# TASK GOAL
Return all records exactly. Nothing may be added.

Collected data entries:
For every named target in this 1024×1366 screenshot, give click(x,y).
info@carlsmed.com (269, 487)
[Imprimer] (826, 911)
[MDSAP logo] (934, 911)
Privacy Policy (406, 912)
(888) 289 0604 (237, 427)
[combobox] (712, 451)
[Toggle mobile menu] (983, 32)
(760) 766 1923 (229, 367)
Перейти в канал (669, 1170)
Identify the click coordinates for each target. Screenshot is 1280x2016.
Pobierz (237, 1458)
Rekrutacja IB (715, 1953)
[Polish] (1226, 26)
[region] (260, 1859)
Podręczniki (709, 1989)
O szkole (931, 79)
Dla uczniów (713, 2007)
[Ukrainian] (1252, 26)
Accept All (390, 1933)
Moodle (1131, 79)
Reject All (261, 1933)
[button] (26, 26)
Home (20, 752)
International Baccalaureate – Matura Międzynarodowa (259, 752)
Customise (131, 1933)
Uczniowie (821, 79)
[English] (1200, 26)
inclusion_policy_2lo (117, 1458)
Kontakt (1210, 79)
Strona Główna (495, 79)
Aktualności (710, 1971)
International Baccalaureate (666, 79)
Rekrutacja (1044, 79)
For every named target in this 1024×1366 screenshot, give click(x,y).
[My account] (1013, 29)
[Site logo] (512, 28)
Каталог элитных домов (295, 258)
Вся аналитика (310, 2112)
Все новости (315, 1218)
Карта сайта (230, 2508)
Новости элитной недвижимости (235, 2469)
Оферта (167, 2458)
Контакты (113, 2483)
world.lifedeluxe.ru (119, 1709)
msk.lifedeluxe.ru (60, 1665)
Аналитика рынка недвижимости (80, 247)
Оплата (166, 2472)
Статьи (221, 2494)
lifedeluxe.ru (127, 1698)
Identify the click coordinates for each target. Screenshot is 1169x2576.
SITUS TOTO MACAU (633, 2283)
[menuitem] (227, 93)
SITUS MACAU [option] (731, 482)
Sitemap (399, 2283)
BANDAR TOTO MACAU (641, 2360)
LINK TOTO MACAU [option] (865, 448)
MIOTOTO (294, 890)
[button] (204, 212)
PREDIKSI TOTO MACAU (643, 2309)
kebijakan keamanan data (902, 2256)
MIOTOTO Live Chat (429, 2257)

# SOLUTION TO THE PROBLEM
For every named target in this 1024×1366 screenshot, give click(x,y).
info@carlsmed.com (269, 487)
[Imprimer] (826, 911)
[MDSAP logo] (934, 911)
Privacy Policy (406, 912)
(888) 289 0604 (237, 427)
[combobox] (712, 451)
[Toggle mobile menu] (983, 32)
(760) 766 1923 (229, 367)
Перейти в канал (669, 1170)
Identify the click coordinates for each target. Screenshot is 1280x2016.
Pobierz (237, 1458)
Rekrutacja IB (715, 1953)
[Polish] (1226, 26)
[region] (260, 1859)
Podręczniki (709, 1989)
O szkole (931, 79)
Dla uczniów (713, 2007)
[Ukrainian] (1252, 26)
Accept All (390, 1933)
Moodle (1131, 79)
Reject All (261, 1933)
[button] (26, 26)
Home (20, 752)
International Baccalaureate – Matura Międzynarodowa (259, 752)
Customise (131, 1933)
Uczniowie (821, 79)
[English] (1200, 26)
inclusion_policy_2lo (117, 1458)
Kontakt (1210, 79)
Strona Główna (495, 79)
Aktualności (710, 1971)
International Baccalaureate (666, 79)
Rekrutacja (1044, 79)
For every named target in this 1024×1366 screenshot, give click(x,y).
[My account] (1013, 29)
[Site logo] (512, 28)
Каталог элитных домов (295, 258)
Вся аналитика (310, 2112)
Все новости (315, 1218)
Карта сайта (230, 2508)
Новости элитной недвижимости (235, 2469)
Оферта (167, 2458)
Контакты (113, 2483)
world.lifedeluxe.ru (119, 1709)
msk.lifedeluxe.ru (60, 1665)
Аналитика рынка недвижимости (80, 247)
Оплата (166, 2472)
Статьи (221, 2494)
lifedeluxe.ru (127, 1698)
Identify the click coordinates for each target. Screenshot is 1169x2576.
SITUS TOTO MACAU (633, 2283)
[menuitem] (227, 93)
SITUS MACAU [option] (731, 482)
Sitemap (399, 2283)
BANDAR TOTO MACAU (641, 2360)
LINK TOTO MACAU [option] (865, 448)
MIOTOTO (294, 890)
[button] (204, 212)
PREDIKSI TOTO MACAU (643, 2309)
kebijakan keamanan data (902, 2256)
MIOTOTO Live Chat (429, 2257)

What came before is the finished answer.